8.2 Early Termination by Either Party. Either party shall have the right, without prejudice to any other rights or remedies available to it, to terminate this Agreement for cause by written notice to the other party in any of the following events:
(a) Bankruptcy. A party may terminate this Agreement if the other party becomes insolvent, is adjudged bankrupt, applies for judicial or extra-judicial settlement with its creditors, makes an assignment for the benefit of its creditors, voluntarily files for bankruptcy or has a receiver or trustee (or the like) in bankruptcy appointed by reason of its insolvency, or in the event an involuntary bankruptcy action is filed against the other party and not dismissed within sixty (60) days, or if the other party becomes the subject of liquidation or dissolution proceedings or otherwise discontinues business. |
(b) Default. A party may terminate this Agreement if the other party commits a material breach of this Agreement and the party alleged to be in breach fails to (i) cure such breach or (ii) commence dispute resolution proceedings under Section 9.11 contesting whether a breach has occurred and/or whether such breach is a material breach within sixty (60) days after receipt of written notice from the party asserting the breach. For purposes of this Section, a material breach by PSS shall include, but is not limited to, any material breach by PSS of its non-competition obligations pursuant to Section 3.12. |
8.3 Termination for Business Combination. Each party shall have the right, without prejudice to any other rights or remedies available to it, to terminate this Agreement for cause by written notice to the other party, to be given as soon as ten (10) days after such party has received written notice from such other party that a Business Combination has occurred. For purposes of this Section 8.3, a “Business Combination” shall mean a transaction in which a controlling interest in a party is acquired in a merger, share exchange, sale of assets or otherwise by any third party.
8.4 Other Termination by Abbott. In addition to Xxxxxx’x termination rights pursuant to Sections 3.1, 3.6, 3.12(c), 3.12(d), 8.1, 8.2 and 8.3, Abbott shall have the right, without prejudice to any other rights or remedies available to it, to terminate this Agreement for cause by giving PSS ninety (90) days’ prior written notice in the event that Products are no longer serviced and delivered from dedicated PSS warehouses which maintain same day and/or next day service and delivery.
8.5 PSS Obligations Upon Termination. [***********************************]
8.6 Effect of Termination.

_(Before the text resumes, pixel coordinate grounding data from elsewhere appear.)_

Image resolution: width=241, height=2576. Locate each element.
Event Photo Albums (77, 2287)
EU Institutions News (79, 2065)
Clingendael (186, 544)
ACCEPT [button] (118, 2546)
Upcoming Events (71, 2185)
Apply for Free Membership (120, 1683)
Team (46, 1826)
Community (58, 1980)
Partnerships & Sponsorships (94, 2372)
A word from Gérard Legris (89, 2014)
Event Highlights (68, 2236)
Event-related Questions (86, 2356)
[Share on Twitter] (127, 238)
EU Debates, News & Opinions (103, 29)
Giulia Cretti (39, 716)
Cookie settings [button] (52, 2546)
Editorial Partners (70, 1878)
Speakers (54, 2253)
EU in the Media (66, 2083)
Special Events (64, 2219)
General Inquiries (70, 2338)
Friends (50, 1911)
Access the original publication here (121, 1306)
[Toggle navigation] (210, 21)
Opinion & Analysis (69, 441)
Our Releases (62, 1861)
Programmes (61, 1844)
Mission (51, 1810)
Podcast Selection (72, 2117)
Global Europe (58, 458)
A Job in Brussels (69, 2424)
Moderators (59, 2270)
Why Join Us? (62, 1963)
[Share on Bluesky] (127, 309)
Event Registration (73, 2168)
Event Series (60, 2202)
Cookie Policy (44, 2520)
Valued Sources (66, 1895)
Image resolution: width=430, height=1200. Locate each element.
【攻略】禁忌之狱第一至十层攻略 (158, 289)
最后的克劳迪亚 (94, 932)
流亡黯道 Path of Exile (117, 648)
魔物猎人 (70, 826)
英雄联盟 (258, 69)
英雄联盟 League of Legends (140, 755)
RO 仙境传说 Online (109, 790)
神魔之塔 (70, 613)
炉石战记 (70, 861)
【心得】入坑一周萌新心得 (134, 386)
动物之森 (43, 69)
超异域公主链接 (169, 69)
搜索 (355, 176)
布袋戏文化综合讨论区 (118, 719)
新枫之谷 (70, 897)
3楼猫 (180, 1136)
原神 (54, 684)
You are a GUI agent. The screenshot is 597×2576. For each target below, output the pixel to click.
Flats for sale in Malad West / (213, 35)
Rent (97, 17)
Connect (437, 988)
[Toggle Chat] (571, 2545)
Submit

Termination or expiration of this Agreement through any means and for any reason shall not relieve the parties of any obligations accruing prior thereto, and shall be without prejudice to the rights and remedies of either party with respect to any breach of any of the provisions of this Agreement.
ARTICLE 9
MISCELLANEOUS
9.1 Entire Agreement; Amendment. This Agreement contains the entire understanding of the parties with respect to the subject matter thereof and supersedes all previous verbal and written agreements, representations and warranties with respect to such subject matter, including the Distributorship Agreements between the parties dated as of April 1, 1995 and December 1, 2000, provided that the confidentiality provisions of such Distributorship Agreements shall continue to survive for ten (10) years after the term of such agreements, as contemplated in Sections 6.1 and 5.1 thereof, respectively. This Agreement may be amended only by a written agreement signed by authorized representatives of both parties.
10
9.2 Force Majeure. Failure of either party to perform its obligations under this Agreement (except the obligation to make payments) shall not subject such party to any liability or constitute a breach of this Agreement if such failure is caused by any event or circumstances beyond the reasonable control of such nonperforming party, including without limitation acts of God, fire, explosion, flood, drought, war, riot, sabotage, embargo, strikes or other labor trouble, failure in whole or in part of suppliers to deliver on schedule materials, equipment or machinery, interruption of or delay in transportation (unless caused by the party so affected), a national health emergency or compliance with any order or regulation of any government entity. A party whose performance is affected by a force majeure event shall take prompt action to remedy the effects of the force majeure event.
9.3 Waiver. A failure by either party to enforce any rights under this Agreement shall not be construed as a waiver of such rights nor shall a waiver by either party in one or more instances by construed as constituting a continuing waiver or as a waiver in other instances. Any waiver of breach executed by either party shall affect only the specific breach and shall not operate as a waiver of any subsequent or preceding breach.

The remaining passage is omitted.